FIGURE 2. Screening of the differentially expressed cell death-related genes (DCDEGs) in periodontitis. (A) The volcano of differentially expressed genes (DEGs) in GSE173078. (periodontitis group vs. control group) (B) Venn diagram showing the overlap of genes between DEGs in GSE173078 and cell death-related genes.
FIGURE 3. (A) Clustered heatmap of DCDEGs. (B) The bar graph shows the mRNA expression of 21 DCDEGs in GSE173078. Wilcoxon rank-sum test was used to calculate the p-value. Significant difference between the groups, *p < .05, **p < .01, and ***p < .001.
GO and KEGG enrichment analyses were performed to identify the functional and related pathways of DCDEGs. A total of 888 significantly related biological processes and 138 KEGG signaling pathways were obtained. GO enrichment analysis revealed enrichment of biological processes in chemokine production, cellular responses to biotic stimulus, positive regulation of cytokine production, inflammatory responses, positive regulation of leukocyte-mediated immunity, regulation of immune effector processes, and regulation of apoptotic signaling pathways (Figure 4A). KEGG analysis showed that DCDEGs tend to be enriched in necroptosis, NOD-like receptor signaling pathway, lipid, atherosclerosis, C-type lectin receptor signaling pathway, etc (Figure 4B).
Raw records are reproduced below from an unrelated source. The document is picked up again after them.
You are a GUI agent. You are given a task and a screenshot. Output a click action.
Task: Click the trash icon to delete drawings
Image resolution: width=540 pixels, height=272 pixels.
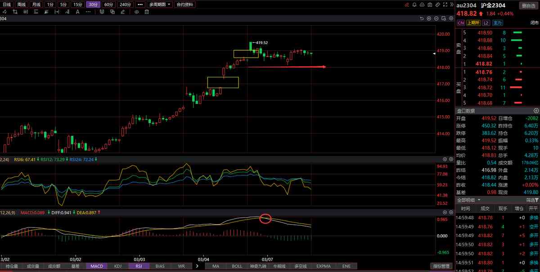pyautogui.click(x=147, y=12)
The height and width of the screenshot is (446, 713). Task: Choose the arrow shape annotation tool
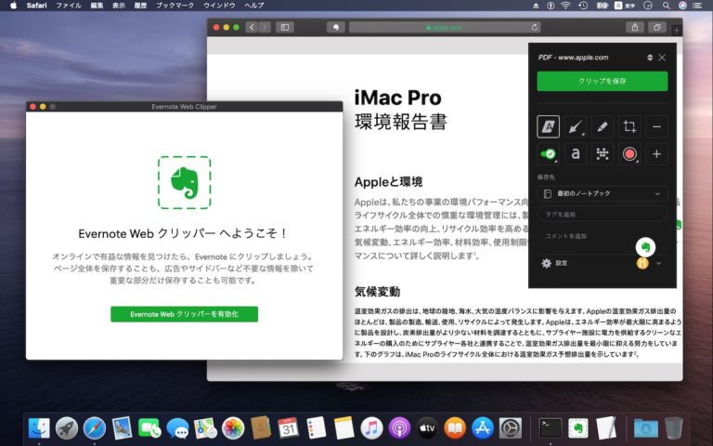point(576,126)
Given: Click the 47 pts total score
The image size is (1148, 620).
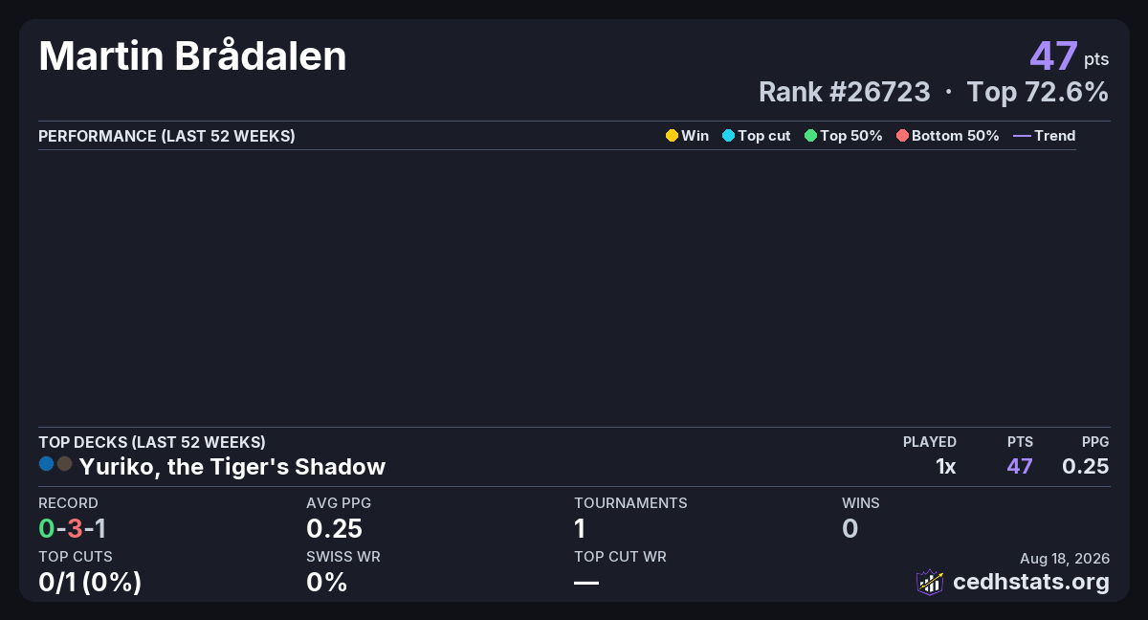Looking at the screenshot, I should (x=1070, y=56).
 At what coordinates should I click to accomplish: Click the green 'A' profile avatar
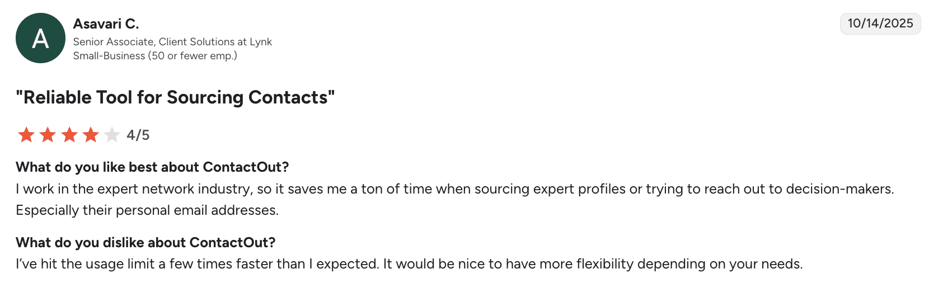(40, 38)
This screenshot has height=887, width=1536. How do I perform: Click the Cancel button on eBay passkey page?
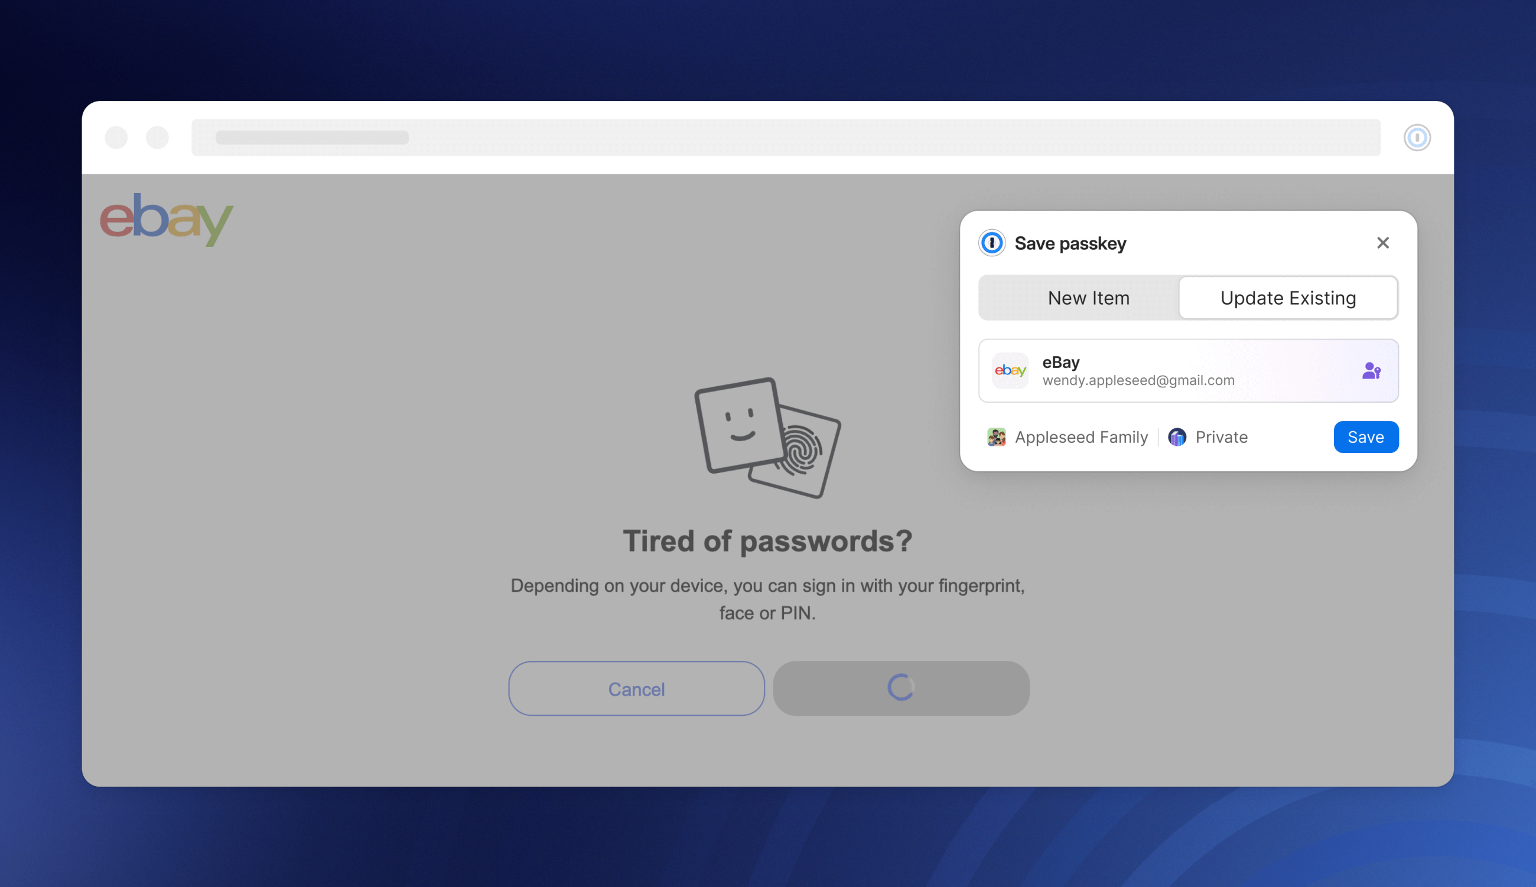[635, 688]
FIGURE 4. GO and KEGG enrichment analysis of DCDEGs in GSE173078. (A) Enriched items in GO analysis. (B) Enriched pathways in KEGG analysis. GO, Gene Ontology; BP, biological process; CC, cellular component; MF, molecular function; KEGG, Kyoto Encyclopedia of Genes and Genomes. The top 10 pathways based on p.adjust-value ranking are listed.
3.2 PPI network analysis and relationships between DCDEGs
The PPI network of 21 DCDEGs was constructed using the STRING database (Figure 5A), which showed the link between these 21 genes. In order to find the correlations between the 21 genes in periodontitis data, we extracted the expression matrix of the 21 genes from the GSE173078 dataset, and then used the cor() function in the corrplot of R package to draw the correlation heatmap of the genes (Zhang et al., 2021). A correlation heatmap was generated and the results showed that the majority of genes were strongly correlated which was used to prepare the exploration of genes related to cells found in Section 3.4 (Figure 5B).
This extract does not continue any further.